Google Updates 2 min read

Google Maps Now Flags Businesses With "Suspicious High-Rated Reviews" Warning Banner

What happened

Google Maps is now displaying a visible "Suspicious High-Rated Reviews" warning banner directly on business profiles where it detects an unnatural volume of positive reviews in a short time frame.

When the warning is triggered, Google can take three actions: remove the flagged reviews, display the warning banner visible to anyone viewing the profile, and temporarily suspend the business's ability to receive new reviews.
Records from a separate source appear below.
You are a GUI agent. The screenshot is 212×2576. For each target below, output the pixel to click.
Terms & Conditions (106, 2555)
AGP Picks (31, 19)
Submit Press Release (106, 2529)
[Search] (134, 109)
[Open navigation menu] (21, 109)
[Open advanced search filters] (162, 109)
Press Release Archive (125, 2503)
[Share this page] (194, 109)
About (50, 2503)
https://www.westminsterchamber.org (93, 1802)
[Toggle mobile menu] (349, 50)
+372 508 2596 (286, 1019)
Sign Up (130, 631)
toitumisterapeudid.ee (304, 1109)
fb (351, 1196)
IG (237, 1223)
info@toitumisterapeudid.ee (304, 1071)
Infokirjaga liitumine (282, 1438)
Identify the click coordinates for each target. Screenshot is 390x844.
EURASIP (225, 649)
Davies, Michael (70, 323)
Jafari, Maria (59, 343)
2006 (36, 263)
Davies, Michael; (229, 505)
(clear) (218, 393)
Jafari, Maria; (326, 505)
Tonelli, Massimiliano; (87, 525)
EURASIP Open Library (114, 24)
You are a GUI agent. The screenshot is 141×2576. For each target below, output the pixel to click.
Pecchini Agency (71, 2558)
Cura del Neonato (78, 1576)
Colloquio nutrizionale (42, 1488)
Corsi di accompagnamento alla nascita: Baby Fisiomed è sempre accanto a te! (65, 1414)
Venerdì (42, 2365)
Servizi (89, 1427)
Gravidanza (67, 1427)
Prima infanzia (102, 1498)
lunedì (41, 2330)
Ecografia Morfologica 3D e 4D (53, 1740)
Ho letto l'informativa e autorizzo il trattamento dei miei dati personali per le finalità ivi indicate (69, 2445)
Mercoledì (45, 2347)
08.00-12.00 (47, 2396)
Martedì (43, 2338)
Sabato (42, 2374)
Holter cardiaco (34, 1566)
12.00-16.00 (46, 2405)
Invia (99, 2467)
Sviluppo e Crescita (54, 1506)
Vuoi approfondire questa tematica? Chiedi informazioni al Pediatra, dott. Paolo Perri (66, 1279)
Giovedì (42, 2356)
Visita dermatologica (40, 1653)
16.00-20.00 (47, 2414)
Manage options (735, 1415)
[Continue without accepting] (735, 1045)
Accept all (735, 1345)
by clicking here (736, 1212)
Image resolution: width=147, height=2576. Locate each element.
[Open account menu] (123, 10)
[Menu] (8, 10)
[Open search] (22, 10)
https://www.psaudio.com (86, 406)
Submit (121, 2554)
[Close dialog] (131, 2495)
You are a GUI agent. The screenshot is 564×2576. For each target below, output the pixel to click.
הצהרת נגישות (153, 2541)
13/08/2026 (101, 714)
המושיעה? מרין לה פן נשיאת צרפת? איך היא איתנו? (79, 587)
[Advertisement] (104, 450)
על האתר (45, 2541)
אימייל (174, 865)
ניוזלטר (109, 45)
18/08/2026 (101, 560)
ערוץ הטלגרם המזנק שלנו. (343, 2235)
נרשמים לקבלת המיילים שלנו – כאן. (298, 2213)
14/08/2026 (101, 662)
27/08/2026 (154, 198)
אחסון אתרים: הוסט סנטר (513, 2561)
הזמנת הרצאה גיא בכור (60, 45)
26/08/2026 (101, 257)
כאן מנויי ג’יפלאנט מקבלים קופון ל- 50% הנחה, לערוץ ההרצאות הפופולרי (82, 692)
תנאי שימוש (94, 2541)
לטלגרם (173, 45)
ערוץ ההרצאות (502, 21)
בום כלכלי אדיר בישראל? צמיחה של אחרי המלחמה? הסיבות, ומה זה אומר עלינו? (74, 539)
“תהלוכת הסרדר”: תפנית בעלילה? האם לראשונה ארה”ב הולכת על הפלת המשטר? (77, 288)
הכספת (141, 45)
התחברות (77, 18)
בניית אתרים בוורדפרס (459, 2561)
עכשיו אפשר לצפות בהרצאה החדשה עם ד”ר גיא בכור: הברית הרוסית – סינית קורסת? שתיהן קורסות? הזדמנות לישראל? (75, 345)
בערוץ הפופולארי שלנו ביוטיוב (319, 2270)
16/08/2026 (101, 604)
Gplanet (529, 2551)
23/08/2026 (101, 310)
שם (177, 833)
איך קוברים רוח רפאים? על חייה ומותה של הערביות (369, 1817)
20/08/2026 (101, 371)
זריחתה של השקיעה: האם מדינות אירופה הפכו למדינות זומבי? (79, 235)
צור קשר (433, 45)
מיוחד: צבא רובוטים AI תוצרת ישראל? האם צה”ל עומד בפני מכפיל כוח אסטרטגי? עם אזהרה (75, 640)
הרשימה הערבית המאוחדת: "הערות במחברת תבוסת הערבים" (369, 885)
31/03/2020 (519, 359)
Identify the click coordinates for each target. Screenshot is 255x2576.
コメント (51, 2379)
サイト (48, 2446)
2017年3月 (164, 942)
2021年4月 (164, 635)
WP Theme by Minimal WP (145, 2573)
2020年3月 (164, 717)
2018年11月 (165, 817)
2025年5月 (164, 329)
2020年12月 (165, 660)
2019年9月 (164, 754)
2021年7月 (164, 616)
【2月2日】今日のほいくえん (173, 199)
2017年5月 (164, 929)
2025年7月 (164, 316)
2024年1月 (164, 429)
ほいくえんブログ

The practice was first observed in the UK and is expected to roll out globally in phases.

Google's Gemini-powered moderation system is now far better at catching reviews that follow agency templates, share suspicious phrase overlaps, or arrive in clusters from the same geographic area. Short five-star reviews that name a specific employee, batches of reviews landing within hours of each other, and reviews from accounts with no logical proximity to the business are all being caught and removed.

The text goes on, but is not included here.